EXPLANATORY STATEMENT

 

Select Legislative Instrument 2006 No. 344

 

 

Issued by authority of the Minister for the Environment and Heritage

 

Renewable Energy (Electricity) Act 2000

 

Renewable Energy (Electricity) Amendment Regulations 2006 (No. 3)

 

Section 161 of the Renewable Energy (Electricity) Act 2000 (the Act) provides that the Governor-General may make regulations prescribing all matters required or permitted by the Act to be prescribed, or necessary or convenient to be prescribed for carrying out or giving effect to the Act.

 

The Act provides the legislative framework for the implementation of the Government’s mandatory renewable energy target, announced by the Prime Minister on 20 November 1997. The mandatory renewable energy target is designed to increase the amount of electricity in Australia that has been generated from renewable energy sources. By 2010, an additional 9,500 gigawatt hours (GWh) of electricity will be required to be supplied from renewable energy sources.

 

Under the Act, wholesale purchasers of electricity (the ‘liable parties’) are required to meet a share of the target in proportion to their share of the national wholesale electricity market. The Act provides for the creation of renewable energy certificates by generators of renewable energy. One renewable energy certificate represents the equivalent of one megawatt hour of electricity generated from eligible renewable energy sources. The renewable energy certificates, once registered, are traded and sold to the liable parties who, in turn, must surrender the renewable energy certificates to the Renewable Energy Regulator, or pay a penalty. The number of renewable energy certificates to be surrendered by a liable party is determined by multiplying the amount of electricity purchased by the liable party by the Renewable Power Percentage (RPP), as prescribed in the Renewable Energy (Electricity) Regulations 2001 (the Principal Regulations) for the year to which it applies.

 

The purpose of the Regulations is to amend the Principal Regulations to specify the RPP for 2007, which is used in a formula to calculate the number of renewable energy certificates that liable parties have to surrender to the Renewable Energy Regulator to avoid a penalty. The RPP for 2007 will be 2.70 percent, increasing from 2.17 percent in 2006 and 1.64 percent in 2005.

 

Subsection 39(1) of the Act provides that the RPP for a given year must be specified in the regulations on or prior to 31 March in that year.
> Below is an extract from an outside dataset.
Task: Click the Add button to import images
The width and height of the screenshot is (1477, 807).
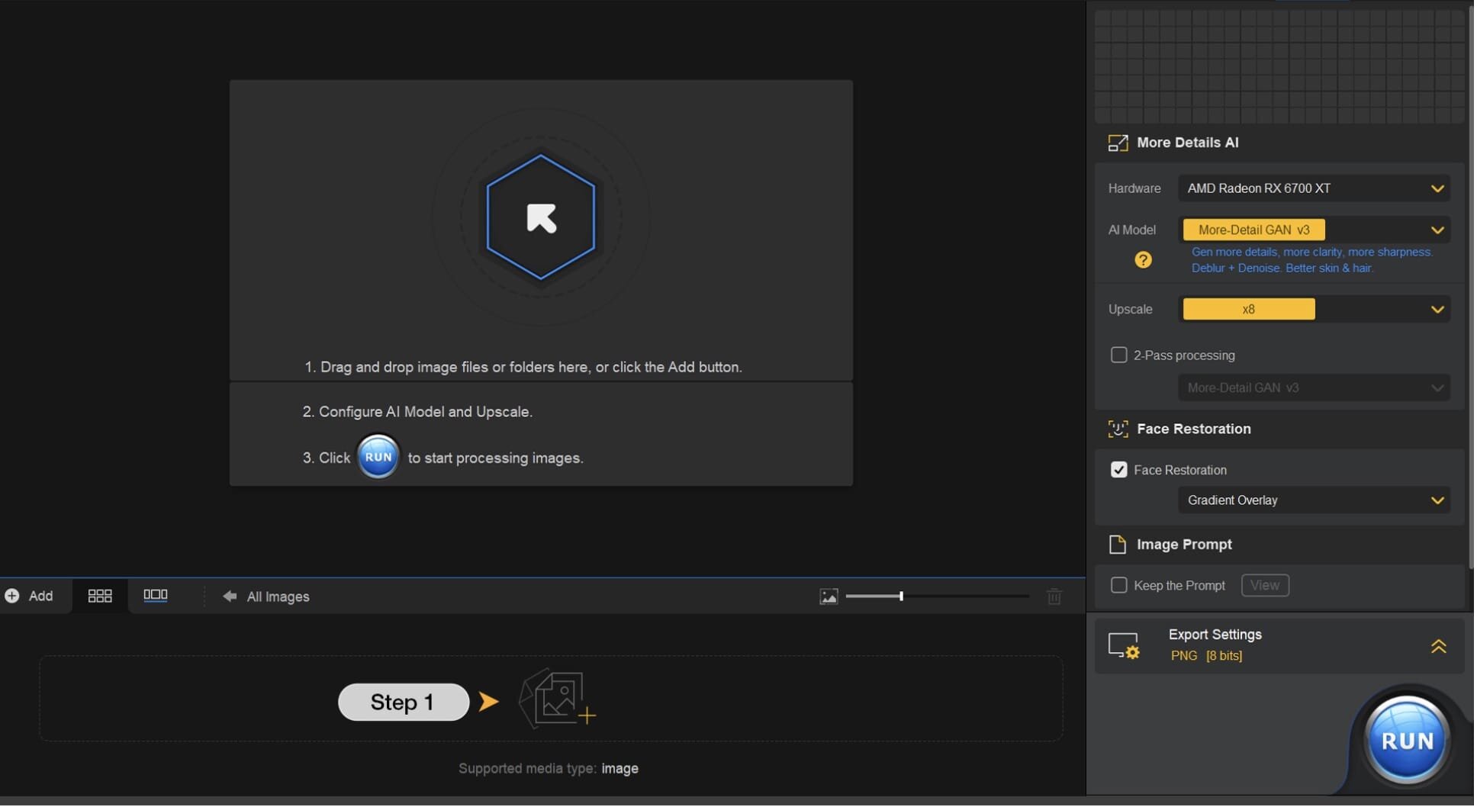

However, subsection 39(3) provides that, before the Governor-General makes a regulation under subsection 39(1), the Minister must take into consideration the required amount of renewable electricity for the year, the estimated amount of electricity to be acquired for the year, and the amount by which the required GWh of renewable source electricity for previous years has exceeded, or has been exceeded by, the amount of renewable electricity required under the scheme in those years.

 

For previous Regulation amendments, 30-day public consultation processes were conducted as required by subsection 161(2) of the Act. On 11 September 2006, the Act was amended by the Renewable Energy (Electricity) Amendment Act 2006, and it no longer requires a public consultation period for regulatory amendments. This amendment is of machinery nature and does not substantially alter existing arrangements. Consequently a public consultation period was not conducted for this Regulation amendment.

 

The Regulations are a legislative instrument for the purposes of the Legislative Instruments Act 2003.

 

The Regulations commenced on the day after they are registered on the Federal Register of Legislative Instruments.